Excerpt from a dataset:
"""

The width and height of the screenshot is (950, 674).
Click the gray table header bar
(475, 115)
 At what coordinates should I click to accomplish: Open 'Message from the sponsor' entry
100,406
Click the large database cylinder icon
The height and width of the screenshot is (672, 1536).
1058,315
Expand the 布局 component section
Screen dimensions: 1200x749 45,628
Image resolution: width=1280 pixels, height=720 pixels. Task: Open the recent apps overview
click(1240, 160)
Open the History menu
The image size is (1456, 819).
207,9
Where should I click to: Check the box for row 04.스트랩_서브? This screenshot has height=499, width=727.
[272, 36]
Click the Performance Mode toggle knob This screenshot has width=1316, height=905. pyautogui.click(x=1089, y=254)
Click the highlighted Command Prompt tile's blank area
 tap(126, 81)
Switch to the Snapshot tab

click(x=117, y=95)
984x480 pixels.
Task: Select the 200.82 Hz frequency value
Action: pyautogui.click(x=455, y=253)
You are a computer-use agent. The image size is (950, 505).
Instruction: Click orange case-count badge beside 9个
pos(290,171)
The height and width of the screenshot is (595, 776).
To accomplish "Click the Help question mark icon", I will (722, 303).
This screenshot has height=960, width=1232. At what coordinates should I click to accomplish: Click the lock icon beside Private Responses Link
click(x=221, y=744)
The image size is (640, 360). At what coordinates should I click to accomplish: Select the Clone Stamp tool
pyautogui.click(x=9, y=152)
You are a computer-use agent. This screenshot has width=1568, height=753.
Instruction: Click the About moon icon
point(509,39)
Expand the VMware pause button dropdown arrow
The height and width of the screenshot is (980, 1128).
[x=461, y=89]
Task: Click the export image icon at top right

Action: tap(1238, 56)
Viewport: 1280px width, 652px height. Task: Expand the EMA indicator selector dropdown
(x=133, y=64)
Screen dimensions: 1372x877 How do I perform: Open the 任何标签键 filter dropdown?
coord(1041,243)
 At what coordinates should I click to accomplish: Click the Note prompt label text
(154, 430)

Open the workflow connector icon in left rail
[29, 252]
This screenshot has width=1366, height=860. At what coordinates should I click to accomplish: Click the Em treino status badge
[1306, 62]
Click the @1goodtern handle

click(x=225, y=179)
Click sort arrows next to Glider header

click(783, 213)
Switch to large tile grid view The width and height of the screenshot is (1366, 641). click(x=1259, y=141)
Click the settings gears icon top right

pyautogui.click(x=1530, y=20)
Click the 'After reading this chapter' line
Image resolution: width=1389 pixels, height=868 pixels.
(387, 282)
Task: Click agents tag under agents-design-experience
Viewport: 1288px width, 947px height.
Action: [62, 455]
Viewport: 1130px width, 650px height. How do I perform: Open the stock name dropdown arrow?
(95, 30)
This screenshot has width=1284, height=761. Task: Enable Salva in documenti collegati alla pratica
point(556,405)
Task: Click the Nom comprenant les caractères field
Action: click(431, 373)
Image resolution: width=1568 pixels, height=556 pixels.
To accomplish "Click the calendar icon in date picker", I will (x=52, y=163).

"""

Give again the lines of the listing from the line with "Open the History menu" to the line with "will (722, 303).", both included, reproducing them character for character.

Open the History menu
The image size is (1456, 819).
207,9
Where should I click to: Check the box for row 04.스트랩_서브? This screenshot has height=499, width=727.
[272, 36]
Click the Performance Mode toggle knob This screenshot has width=1316, height=905. pyautogui.click(x=1089, y=254)
Click the highlighted Command Prompt tile's blank area
 tap(126, 81)
Switch to the Snapshot tab

click(x=117, y=95)
984x480 pixels.
Task: Select the 200.82 Hz frequency value
Action: pyautogui.click(x=455, y=253)
You are a computer-use agent. The image size is (950, 505).
Instruction: Click orange case-count badge beside 9个
pos(290,171)
The height and width of the screenshot is (595, 776).
To accomplish "Click the Help question mark icon", I will (722, 303).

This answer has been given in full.